◆ **Brief**: Copy the entries below verbatim, starting at the line containing "You are a computer-use agent. Screen" and ending at the line containing "click(x=264, y=125)", with both of those lines included.

◆ **The data**:
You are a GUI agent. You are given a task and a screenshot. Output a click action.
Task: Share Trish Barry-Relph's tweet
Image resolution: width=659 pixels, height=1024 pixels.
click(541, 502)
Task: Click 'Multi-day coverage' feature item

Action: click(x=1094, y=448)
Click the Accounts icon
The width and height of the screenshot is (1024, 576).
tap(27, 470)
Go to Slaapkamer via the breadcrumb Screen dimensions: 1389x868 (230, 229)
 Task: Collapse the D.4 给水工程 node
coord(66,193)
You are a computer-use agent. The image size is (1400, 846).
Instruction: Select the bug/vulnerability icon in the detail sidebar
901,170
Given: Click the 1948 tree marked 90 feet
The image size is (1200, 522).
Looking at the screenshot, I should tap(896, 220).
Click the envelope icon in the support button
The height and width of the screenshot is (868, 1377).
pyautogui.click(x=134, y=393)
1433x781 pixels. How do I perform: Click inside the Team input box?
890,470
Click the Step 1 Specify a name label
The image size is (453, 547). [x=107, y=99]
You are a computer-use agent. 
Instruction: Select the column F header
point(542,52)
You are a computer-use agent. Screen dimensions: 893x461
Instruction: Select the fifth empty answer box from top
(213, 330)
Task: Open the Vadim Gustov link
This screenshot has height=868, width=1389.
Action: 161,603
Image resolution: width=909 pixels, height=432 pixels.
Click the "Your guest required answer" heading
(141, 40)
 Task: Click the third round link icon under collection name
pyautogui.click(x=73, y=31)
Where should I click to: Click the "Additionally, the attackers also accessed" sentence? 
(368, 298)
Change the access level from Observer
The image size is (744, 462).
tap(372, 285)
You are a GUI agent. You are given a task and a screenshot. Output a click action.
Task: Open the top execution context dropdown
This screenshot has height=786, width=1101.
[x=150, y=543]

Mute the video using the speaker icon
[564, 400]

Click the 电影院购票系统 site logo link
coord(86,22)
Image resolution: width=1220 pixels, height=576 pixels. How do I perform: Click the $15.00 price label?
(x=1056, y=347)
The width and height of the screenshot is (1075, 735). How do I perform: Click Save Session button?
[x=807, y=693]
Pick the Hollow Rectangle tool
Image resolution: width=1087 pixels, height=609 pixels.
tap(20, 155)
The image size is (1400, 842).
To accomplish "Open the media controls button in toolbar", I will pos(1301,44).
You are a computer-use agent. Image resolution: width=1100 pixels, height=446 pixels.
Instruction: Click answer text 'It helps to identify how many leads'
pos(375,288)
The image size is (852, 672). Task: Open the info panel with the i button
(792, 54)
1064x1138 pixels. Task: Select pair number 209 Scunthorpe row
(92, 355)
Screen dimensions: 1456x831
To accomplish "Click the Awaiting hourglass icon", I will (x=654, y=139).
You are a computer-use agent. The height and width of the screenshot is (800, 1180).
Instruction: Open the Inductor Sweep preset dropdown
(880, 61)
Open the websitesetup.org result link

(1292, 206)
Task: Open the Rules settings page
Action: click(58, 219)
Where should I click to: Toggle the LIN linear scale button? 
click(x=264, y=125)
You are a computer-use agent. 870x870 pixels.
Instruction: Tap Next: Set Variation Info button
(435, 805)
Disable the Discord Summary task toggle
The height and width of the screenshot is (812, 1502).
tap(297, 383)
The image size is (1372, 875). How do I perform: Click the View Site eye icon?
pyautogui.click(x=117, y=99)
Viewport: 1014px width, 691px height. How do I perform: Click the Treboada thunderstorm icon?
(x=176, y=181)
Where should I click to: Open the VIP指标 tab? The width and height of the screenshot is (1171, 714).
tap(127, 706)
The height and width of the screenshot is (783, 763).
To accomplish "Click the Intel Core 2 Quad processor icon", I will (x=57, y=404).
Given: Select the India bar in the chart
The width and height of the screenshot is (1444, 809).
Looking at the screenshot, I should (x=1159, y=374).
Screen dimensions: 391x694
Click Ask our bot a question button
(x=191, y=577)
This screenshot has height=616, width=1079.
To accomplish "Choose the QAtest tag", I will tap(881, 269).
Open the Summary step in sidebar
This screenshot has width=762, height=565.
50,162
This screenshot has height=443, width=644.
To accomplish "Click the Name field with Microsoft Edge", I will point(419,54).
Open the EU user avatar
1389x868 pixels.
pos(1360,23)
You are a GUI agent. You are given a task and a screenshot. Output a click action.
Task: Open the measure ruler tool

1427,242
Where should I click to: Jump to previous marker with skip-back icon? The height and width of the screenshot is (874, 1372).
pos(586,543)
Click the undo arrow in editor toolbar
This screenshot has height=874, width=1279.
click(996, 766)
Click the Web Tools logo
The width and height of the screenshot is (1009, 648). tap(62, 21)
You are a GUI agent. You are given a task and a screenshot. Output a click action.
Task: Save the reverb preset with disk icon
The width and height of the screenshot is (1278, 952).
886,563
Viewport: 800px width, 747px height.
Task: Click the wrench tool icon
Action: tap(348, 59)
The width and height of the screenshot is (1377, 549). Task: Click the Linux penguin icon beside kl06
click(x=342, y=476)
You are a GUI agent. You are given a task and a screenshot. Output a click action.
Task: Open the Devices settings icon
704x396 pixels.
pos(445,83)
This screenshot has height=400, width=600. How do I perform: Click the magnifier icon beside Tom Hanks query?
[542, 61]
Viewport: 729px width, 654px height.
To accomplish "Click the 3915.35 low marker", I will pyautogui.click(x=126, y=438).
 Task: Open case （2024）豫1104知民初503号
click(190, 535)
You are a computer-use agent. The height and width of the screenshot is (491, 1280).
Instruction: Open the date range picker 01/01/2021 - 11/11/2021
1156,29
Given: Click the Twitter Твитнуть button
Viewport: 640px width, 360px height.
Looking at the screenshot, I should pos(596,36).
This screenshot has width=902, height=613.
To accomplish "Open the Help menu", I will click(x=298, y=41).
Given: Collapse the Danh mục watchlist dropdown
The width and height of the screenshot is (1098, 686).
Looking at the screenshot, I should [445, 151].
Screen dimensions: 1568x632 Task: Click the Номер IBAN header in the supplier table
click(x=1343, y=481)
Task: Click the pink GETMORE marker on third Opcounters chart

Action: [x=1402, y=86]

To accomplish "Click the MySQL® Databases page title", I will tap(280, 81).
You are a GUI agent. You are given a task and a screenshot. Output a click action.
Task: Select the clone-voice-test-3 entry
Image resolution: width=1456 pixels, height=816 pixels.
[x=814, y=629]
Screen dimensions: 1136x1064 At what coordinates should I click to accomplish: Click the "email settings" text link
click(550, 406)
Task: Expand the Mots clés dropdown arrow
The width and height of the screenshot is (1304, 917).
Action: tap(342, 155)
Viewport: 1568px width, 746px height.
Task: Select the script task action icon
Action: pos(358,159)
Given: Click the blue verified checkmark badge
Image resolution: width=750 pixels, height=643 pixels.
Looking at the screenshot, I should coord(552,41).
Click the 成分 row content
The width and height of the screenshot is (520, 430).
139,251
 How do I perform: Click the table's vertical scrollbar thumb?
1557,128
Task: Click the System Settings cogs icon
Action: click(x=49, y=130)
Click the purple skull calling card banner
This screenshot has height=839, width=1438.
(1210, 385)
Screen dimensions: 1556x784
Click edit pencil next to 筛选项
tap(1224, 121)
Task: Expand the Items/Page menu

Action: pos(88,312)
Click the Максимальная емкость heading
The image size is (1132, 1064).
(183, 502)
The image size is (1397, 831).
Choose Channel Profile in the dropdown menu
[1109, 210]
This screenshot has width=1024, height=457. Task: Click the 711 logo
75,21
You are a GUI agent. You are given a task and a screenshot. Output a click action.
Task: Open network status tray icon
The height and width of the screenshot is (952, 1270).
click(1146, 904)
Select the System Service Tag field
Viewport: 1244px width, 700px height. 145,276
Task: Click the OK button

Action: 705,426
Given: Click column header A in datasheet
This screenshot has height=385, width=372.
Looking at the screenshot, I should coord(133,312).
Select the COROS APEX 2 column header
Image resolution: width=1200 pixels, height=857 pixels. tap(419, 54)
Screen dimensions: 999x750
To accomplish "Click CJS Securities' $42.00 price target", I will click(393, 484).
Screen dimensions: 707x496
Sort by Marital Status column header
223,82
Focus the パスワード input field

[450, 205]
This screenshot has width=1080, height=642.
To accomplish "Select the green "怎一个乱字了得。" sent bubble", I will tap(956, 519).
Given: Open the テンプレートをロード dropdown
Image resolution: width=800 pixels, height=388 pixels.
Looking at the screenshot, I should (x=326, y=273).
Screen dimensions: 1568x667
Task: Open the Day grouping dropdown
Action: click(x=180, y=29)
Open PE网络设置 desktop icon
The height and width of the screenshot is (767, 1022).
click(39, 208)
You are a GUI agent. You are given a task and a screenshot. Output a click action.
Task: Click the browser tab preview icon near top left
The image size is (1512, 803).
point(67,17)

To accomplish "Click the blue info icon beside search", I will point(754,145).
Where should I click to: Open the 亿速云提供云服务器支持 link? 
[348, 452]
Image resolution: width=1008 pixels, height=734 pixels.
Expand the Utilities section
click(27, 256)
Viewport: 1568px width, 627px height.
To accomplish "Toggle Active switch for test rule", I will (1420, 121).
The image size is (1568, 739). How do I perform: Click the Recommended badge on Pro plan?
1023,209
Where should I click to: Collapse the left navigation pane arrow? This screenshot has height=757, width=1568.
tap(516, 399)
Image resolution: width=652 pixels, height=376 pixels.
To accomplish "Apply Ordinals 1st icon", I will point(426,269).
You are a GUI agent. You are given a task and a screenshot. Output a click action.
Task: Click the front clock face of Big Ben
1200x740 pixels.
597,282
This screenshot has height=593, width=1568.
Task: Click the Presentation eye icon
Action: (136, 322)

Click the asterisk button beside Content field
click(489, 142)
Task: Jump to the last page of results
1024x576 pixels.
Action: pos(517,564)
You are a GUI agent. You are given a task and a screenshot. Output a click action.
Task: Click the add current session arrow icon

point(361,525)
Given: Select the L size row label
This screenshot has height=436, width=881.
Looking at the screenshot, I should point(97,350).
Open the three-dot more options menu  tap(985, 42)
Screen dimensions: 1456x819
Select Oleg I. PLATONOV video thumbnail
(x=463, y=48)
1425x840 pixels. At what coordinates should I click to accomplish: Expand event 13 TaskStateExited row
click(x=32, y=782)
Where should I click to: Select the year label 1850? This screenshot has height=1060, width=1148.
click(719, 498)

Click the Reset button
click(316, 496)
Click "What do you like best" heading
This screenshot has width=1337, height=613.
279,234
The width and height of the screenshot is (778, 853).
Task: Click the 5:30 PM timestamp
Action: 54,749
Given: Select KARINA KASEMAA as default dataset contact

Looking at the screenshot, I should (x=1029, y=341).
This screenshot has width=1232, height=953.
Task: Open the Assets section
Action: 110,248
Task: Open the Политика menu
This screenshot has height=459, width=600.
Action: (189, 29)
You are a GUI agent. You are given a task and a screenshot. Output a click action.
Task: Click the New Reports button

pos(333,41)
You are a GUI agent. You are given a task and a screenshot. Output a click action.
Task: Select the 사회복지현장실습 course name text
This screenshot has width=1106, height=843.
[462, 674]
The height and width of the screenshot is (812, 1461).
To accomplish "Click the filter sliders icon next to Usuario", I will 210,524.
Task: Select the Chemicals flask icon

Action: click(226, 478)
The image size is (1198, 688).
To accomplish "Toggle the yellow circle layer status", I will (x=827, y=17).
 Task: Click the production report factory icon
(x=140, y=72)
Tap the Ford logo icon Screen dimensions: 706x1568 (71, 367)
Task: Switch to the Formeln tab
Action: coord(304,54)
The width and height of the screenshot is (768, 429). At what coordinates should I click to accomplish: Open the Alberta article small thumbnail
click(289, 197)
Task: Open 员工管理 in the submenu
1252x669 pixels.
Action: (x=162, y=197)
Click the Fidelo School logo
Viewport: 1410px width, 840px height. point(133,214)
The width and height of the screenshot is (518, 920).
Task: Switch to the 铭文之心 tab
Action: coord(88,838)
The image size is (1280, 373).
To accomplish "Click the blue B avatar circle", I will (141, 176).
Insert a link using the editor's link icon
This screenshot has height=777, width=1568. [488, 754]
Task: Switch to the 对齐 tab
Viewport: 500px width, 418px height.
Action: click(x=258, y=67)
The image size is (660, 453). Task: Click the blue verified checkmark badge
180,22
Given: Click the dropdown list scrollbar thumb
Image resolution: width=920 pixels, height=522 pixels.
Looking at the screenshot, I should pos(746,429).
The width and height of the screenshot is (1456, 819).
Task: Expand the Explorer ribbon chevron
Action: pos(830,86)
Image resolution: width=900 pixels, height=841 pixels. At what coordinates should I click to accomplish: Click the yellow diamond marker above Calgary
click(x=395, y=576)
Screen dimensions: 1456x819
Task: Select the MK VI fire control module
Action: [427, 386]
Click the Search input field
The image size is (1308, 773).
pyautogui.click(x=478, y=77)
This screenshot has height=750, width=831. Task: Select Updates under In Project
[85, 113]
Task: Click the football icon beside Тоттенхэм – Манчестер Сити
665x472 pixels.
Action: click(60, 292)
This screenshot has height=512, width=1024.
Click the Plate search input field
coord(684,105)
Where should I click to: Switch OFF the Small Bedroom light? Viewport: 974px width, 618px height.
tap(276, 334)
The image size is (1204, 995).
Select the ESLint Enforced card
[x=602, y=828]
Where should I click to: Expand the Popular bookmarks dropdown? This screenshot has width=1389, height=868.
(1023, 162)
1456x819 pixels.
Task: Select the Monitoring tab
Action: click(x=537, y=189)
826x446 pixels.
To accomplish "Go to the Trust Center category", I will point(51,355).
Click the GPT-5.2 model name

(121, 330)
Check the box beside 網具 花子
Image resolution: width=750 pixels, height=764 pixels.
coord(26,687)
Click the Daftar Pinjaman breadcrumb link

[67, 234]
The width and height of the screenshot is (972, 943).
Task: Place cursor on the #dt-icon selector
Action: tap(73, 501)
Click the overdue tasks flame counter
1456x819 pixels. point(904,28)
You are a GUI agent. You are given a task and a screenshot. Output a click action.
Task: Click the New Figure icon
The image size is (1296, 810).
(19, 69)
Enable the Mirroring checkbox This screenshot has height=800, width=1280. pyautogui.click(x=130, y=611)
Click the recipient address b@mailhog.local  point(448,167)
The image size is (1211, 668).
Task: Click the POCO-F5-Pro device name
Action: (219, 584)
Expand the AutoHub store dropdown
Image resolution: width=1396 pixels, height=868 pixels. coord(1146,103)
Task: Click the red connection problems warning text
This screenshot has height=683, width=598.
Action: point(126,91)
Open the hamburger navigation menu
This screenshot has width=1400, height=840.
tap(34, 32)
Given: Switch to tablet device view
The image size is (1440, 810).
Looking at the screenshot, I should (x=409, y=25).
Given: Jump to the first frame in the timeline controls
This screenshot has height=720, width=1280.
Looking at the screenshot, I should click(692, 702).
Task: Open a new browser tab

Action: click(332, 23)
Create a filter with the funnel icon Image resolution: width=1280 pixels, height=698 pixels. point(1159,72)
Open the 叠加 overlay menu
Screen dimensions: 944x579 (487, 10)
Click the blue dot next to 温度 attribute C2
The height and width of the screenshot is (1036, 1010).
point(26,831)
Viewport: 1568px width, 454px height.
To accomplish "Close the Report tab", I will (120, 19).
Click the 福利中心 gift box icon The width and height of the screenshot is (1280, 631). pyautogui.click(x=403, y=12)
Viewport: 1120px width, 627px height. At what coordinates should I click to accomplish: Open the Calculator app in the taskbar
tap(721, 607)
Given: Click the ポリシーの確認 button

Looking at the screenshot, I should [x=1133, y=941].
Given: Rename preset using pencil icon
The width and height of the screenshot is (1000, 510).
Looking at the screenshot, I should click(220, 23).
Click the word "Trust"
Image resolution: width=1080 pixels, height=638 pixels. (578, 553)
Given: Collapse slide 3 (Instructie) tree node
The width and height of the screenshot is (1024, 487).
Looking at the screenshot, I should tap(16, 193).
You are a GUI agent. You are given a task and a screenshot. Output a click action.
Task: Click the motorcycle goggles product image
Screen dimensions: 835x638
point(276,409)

◆ **Full output**:
You are a computer-use agent. Screen dimensions: 893x461
Instruction: Select the fifth empty answer box from top
(213, 330)
Task: Open the Vadim Gustov link
This screenshot has height=868, width=1389.
Action: 161,603
Image resolution: width=909 pixels, height=432 pixels.
Click the "Your guest required answer" heading
(141, 40)
 Task: Click the third round link icon under collection name
pyautogui.click(x=73, y=31)
Where should I click to: Click the "Additionally, the attackers also accessed" sentence? 
(368, 298)
Change the access level from Observer
The image size is (744, 462).
tap(372, 285)
You are a GUI agent. You are given a task and a screenshot. Output a click action.
Task: Open the top execution context dropdown
This screenshot has height=786, width=1101.
[x=150, y=543]

Mute the video using the speaker icon
[564, 400]

Click the 电影院购票系统 site logo link
coord(86,22)
Image resolution: width=1220 pixels, height=576 pixels. How do I perform: Click the $15.00 price label?
(x=1056, y=347)
The width and height of the screenshot is (1075, 735). How do I perform: Click Save Session button?
[x=807, y=693]
Pick the Hollow Rectangle tool
Image resolution: width=1087 pixels, height=609 pixels.
tap(20, 155)
The image size is (1400, 842).
To accomplish "Open the media controls button in toolbar", I will pos(1301,44).
You are a computer-use agent. Image resolution: width=1100 pixels, height=446 pixels.
Instruction: Click answer text 'It helps to identify how many leads'
pos(375,288)
The image size is (852, 672). Task: Open the info panel with the i button
(792, 54)
1064x1138 pixels. Task: Select pair number 209 Scunthorpe row
(92, 355)
Screen dimensions: 1456x831
To accomplish "Click the Awaiting hourglass icon", I will (x=654, y=139).
You are a computer-use agent. The height and width of the screenshot is (800, 1180).
Instruction: Open the Inductor Sweep preset dropdown
(880, 61)
Open the websitesetup.org result link

(1292, 206)
Task: Open the Rules settings page
Action: click(58, 219)
Where should I click to: Toggle the LIN linear scale button? 
click(x=264, y=125)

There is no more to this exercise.